§ **Task**:
Once you have read the entries below, repeat all of them exactly.

§ **Dataset content**:
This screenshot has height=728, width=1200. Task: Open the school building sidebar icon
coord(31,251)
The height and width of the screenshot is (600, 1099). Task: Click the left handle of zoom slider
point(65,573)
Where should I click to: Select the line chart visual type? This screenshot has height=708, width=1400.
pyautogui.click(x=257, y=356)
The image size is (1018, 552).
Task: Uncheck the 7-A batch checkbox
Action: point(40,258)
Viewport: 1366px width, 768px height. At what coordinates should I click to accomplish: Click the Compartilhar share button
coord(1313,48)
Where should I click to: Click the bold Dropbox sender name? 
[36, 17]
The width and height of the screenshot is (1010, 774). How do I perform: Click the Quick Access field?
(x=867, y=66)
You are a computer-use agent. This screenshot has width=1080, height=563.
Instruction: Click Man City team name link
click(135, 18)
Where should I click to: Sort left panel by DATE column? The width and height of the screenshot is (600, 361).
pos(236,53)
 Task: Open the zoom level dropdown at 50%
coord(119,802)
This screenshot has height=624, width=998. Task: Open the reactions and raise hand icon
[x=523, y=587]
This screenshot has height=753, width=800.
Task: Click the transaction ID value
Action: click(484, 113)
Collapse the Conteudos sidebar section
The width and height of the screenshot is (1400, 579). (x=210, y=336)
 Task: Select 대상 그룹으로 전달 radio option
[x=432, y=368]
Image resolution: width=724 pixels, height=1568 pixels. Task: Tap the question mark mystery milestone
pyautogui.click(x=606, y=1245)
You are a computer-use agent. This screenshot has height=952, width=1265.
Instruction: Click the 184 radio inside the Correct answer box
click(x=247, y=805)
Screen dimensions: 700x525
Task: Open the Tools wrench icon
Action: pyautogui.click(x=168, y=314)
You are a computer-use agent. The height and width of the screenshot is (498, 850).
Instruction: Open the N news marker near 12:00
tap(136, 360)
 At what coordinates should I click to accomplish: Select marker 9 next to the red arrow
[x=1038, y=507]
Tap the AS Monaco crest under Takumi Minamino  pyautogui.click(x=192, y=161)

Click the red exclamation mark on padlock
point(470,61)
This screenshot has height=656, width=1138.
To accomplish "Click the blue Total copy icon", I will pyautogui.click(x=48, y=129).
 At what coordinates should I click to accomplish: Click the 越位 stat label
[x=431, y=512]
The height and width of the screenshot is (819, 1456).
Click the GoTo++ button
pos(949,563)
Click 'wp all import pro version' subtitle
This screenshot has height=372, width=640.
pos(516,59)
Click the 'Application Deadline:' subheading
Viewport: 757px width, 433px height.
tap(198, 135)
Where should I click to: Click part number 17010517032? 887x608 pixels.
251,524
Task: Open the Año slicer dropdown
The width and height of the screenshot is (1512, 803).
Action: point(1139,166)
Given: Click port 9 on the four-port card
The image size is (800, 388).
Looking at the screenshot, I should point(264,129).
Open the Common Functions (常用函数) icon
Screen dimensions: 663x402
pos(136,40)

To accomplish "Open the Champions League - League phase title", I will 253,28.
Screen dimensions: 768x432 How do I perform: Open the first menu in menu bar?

§ **Answer box**:
This screenshot has height=728, width=1200. Task: Open the school building sidebar icon
coord(31,251)
The height and width of the screenshot is (600, 1099). Task: Click the left handle of zoom slider
point(65,573)
Where should I click to: Select the line chart visual type? This screenshot has height=708, width=1400.
pyautogui.click(x=257, y=356)
The image size is (1018, 552).
Task: Uncheck the 7-A batch checkbox
Action: point(40,258)
Viewport: 1366px width, 768px height. At what coordinates should I click to accomplish: Click the Compartilhar share button
coord(1313,48)
Where should I click to: Click the bold Dropbox sender name? 
[36, 17]
The width and height of the screenshot is (1010, 774). How do I perform: Click the Quick Access field?
(x=867, y=66)
You are a computer-use agent. This screenshot has width=1080, height=563.
Instruction: Click Man City team name link
click(135, 18)
Where should I click to: Sort left panel by DATE column? The width and height of the screenshot is (600, 361).
pos(236,53)
 Task: Open the zoom level dropdown at 50%
coord(119,802)
This screenshot has height=624, width=998. Task: Open the reactions and raise hand icon
[x=523, y=587]
This screenshot has height=753, width=800.
Task: Click the transaction ID value
Action: click(484, 113)
Collapse the Conteudos sidebar section
The width and height of the screenshot is (1400, 579). (x=210, y=336)
 Task: Select 대상 그룹으로 전달 radio option
[x=432, y=368]
Image resolution: width=724 pixels, height=1568 pixels. Task: Tap the question mark mystery milestone
pyautogui.click(x=606, y=1245)
You are a computer-use agent. This screenshot has height=952, width=1265.
Instruction: Click the 184 radio inside the Correct answer box
click(x=247, y=805)
Screen dimensions: 700x525
Task: Open the Tools wrench icon
Action: pyautogui.click(x=168, y=314)
You are a computer-use agent. The height and width of the screenshot is (498, 850).
Instruction: Open the N news marker near 12:00
tap(136, 360)
 At what coordinates should I click to accomplish: Select marker 9 next to the red arrow
[x=1038, y=507]
Tap the AS Monaco crest under Takumi Minamino  pyautogui.click(x=192, y=161)

Click the red exclamation mark on padlock
point(470,61)
This screenshot has height=656, width=1138.
To accomplish "Click the blue Total copy icon", I will pyautogui.click(x=48, y=129).
 At what coordinates should I click to accomplish: Click the 越位 stat label
[x=431, y=512]
The height and width of the screenshot is (819, 1456).
Click the GoTo++ button
pos(949,563)
Click 'wp all import pro version' subtitle
This screenshot has height=372, width=640.
pos(516,59)
Click the 'Application Deadline:' subheading
Viewport: 757px width, 433px height.
tap(198, 135)
Where should I click to: Click part number 17010517032? 887x608 pixels.
251,524
Task: Open the Año slicer dropdown
The width and height of the screenshot is (1512, 803).
Action: point(1139,166)
Given: Click port 9 on the four-port card
The image size is (800, 388).
Looking at the screenshot, I should point(264,129).
Open the Common Functions (常用函数) icon
Screen dimensions: 663x402
pos(136,40)

To accomplish "Open the Champions League - League phase title", I will 253,28.
Screen dimensions: 768x432 How do I perform: Open the first menu in menu bar?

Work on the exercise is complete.